The Augustinian monk Martin Laird uses the analogy of looking out upon a canyon and observing weather patterns move across it--always changing, arising, dissipating, moving off over the horizon. The weather changes but the canyon remains.

You are not your thoughts. Your thoughts are not you.

Saturday, March 21, 2015


Why deny it when the picture's clear,
World in decline and the time is near,
It gets closer with every year,
When are You gonna come and get me outta here?


Those were the opening lyrics to a song I wrote when I was in my 20's. I was parroting the fundamentalist Evangelical eschatology that I had imbibed via books, sermons and Christian radio. My desire upon becoming a Christian was to follow Jesus, but I was given a whole set of doctrinal baggage that only later I learned was extraneous. The way I viewed the world was reshaped, and not in a good way: I was told that everying is fallen, corrupted, failed and sure to get worse. The only hope, they said, is to be rescued, raptured, airlifted out by God and leave this cesspool of a world behind (along with the vast and unfortunate majority of humankind who didn't know Jesus). As the lyrics to my song indicate, I passed along what I had been taught.

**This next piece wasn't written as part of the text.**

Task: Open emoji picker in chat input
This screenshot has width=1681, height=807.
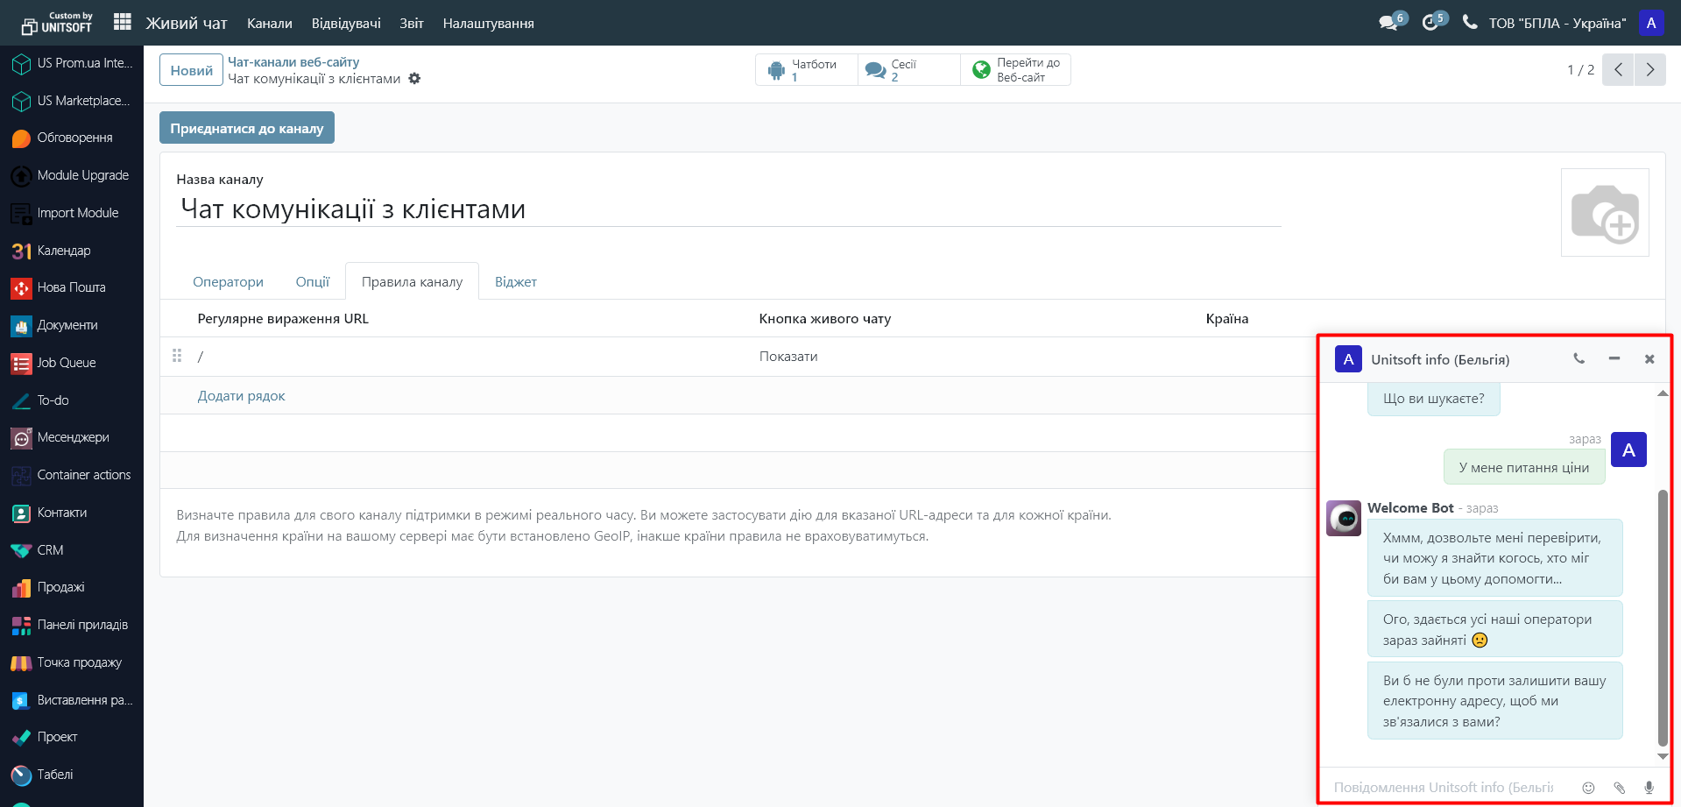Action: point(1588,788)
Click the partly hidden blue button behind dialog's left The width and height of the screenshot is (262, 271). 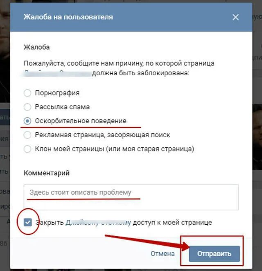coord(5,117)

Only much later did I learn that doctrines such as "the fall" and "original sin" and "total depravity" originated from the dualistic Greco-Roman philosophies embraced by early Christian theologians such as Augustine, and that the "end times" theology which shaped our expectations was actually a 19th century invention.

The Christian rock band I was in which played that song, also played a song written by another band-member, which had these lovely lyrics:

Foolish hearts,
Foolish blackened hearts,
Are destined to die. 


It makes me sad now to think that I spent decades under the influence of such a jaundiced and cynical and life-denying worldview. I'm still recovering from it---learning to trust that both God and God's creation are inherently and unfailingly good. It is sort of like that film Pleasantville where the townspeople begin to see in color when previously everything was in black and white. I have watched many of my peers who have remained in that system of thought grow increasingly dark and angry and bitter as the years go by.

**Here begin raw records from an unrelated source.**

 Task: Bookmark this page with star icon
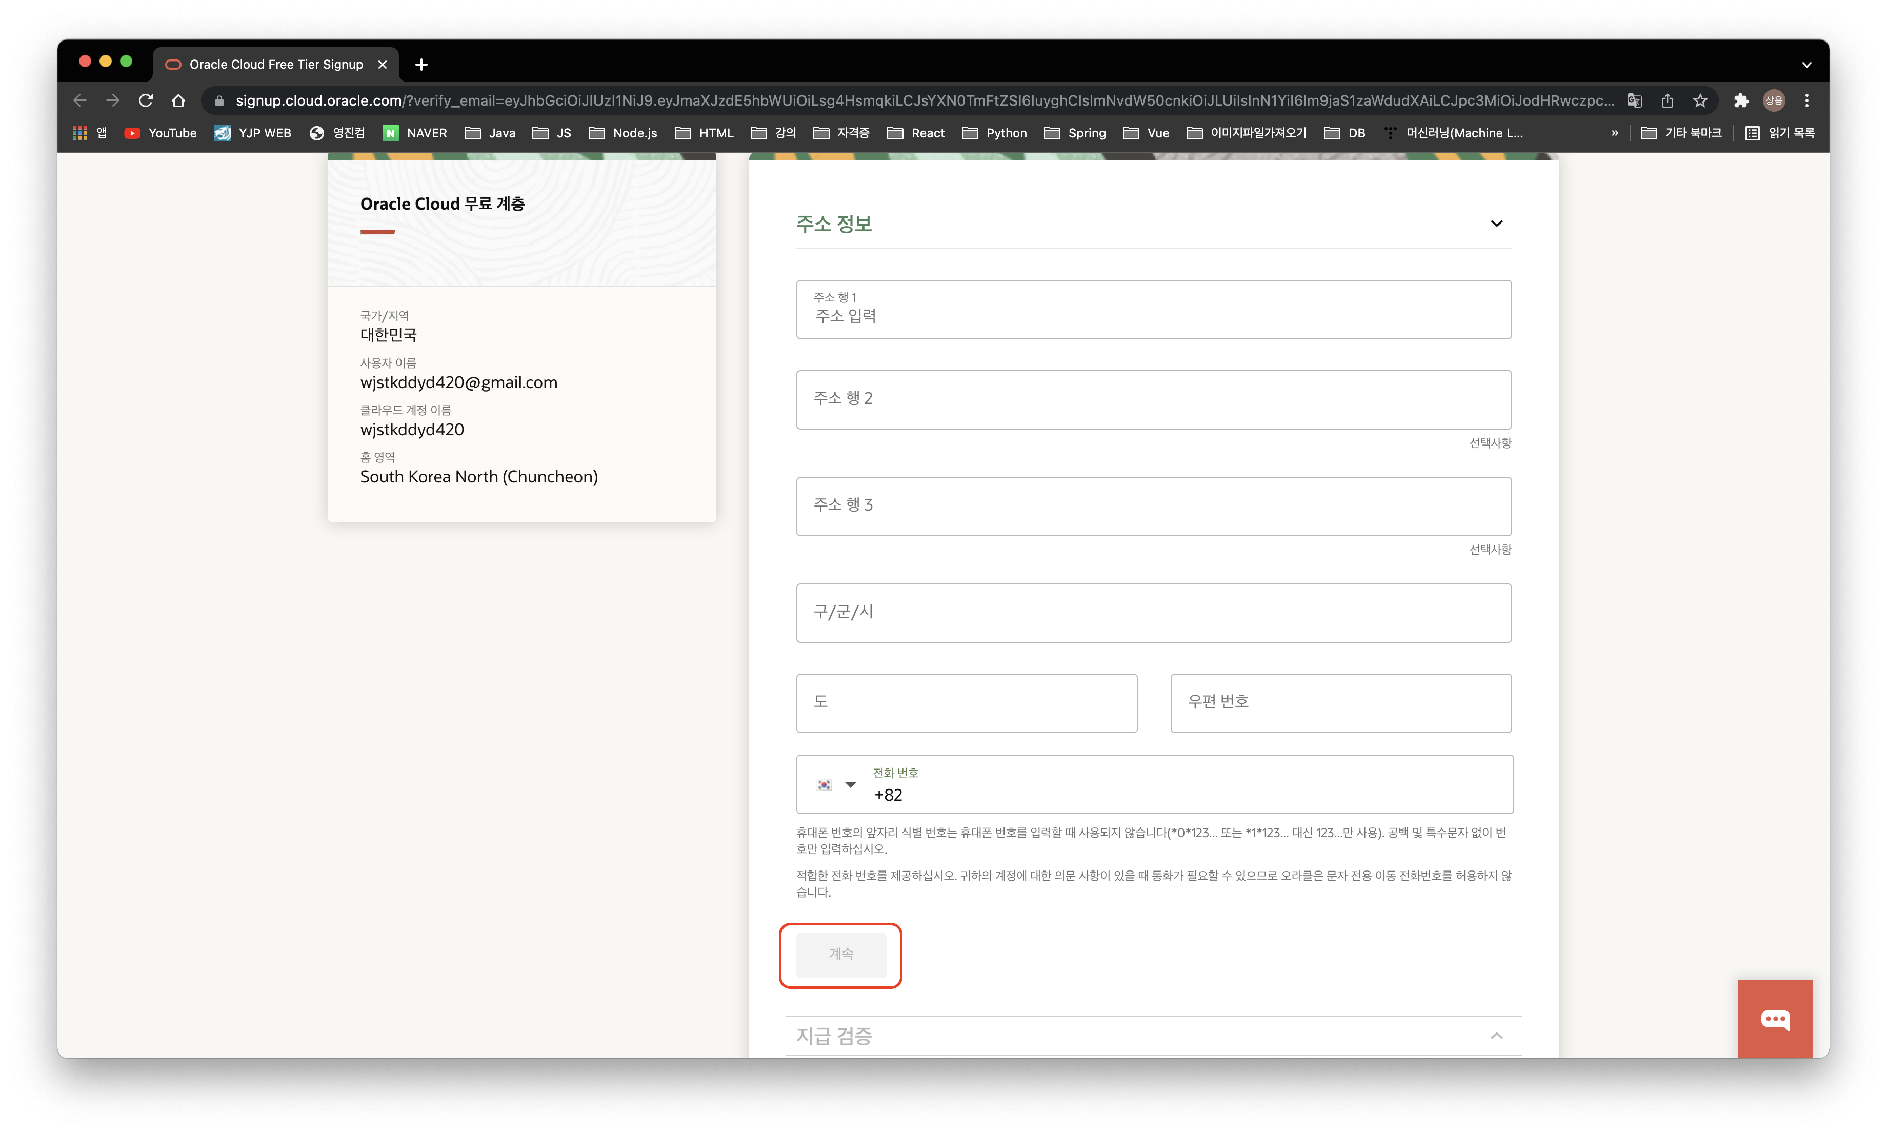click(1700, 100)
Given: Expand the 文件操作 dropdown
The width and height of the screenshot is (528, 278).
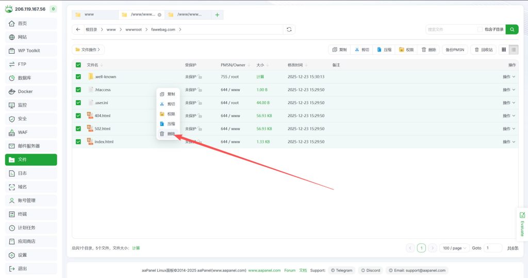Looking at the screenshot, I should pyautogui.click(x=88, y=50).
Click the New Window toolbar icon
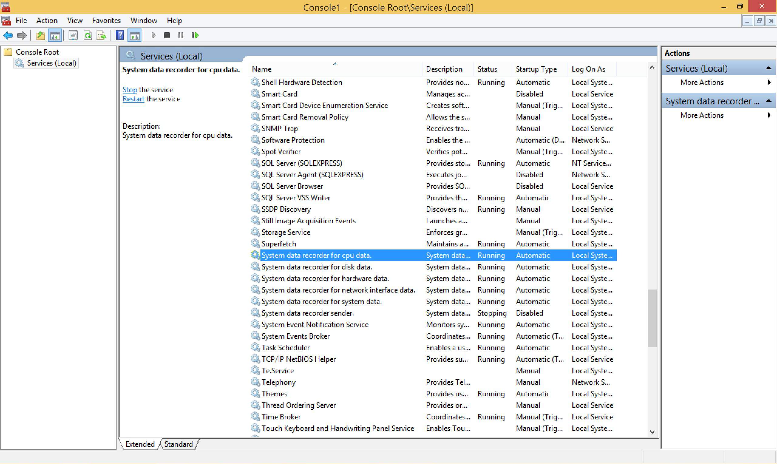The height and width of the screenshot is (464, 777). tap(135, 35)
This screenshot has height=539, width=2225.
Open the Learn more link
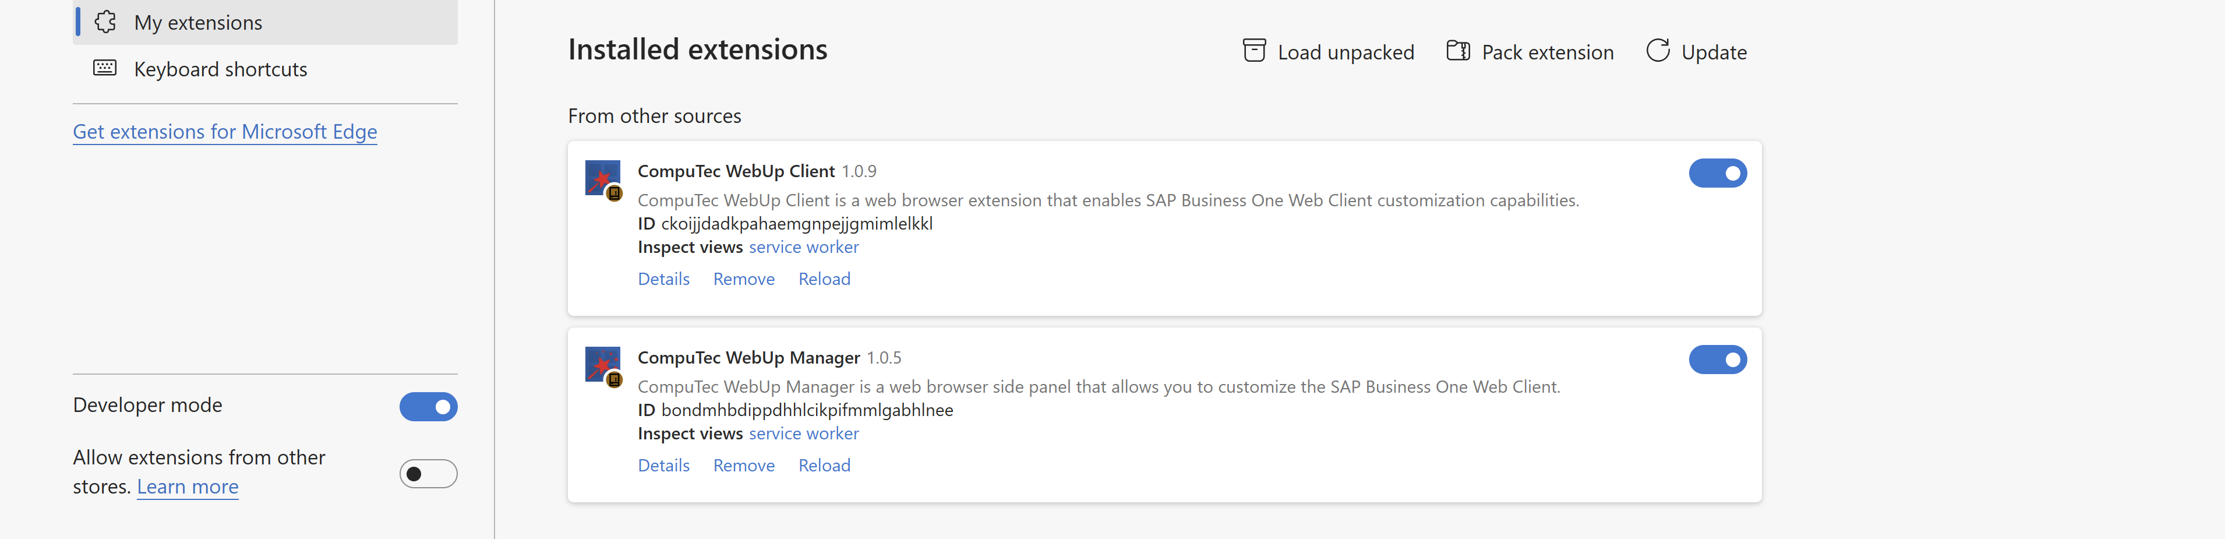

So, I'm a very mediocre lyricist, but if I took a crack--30 years later--at revising my song, it might go something like this:

Life is a gift, that much is clear,
God is good, no need to fear,
Our time is now, our place is here,
We are grateful and God is ever-near.

 

Thursday, March 19, 2015


"The presence of those seeking the truth is infinitely to be preferred to the presence of those who think they’ve found it."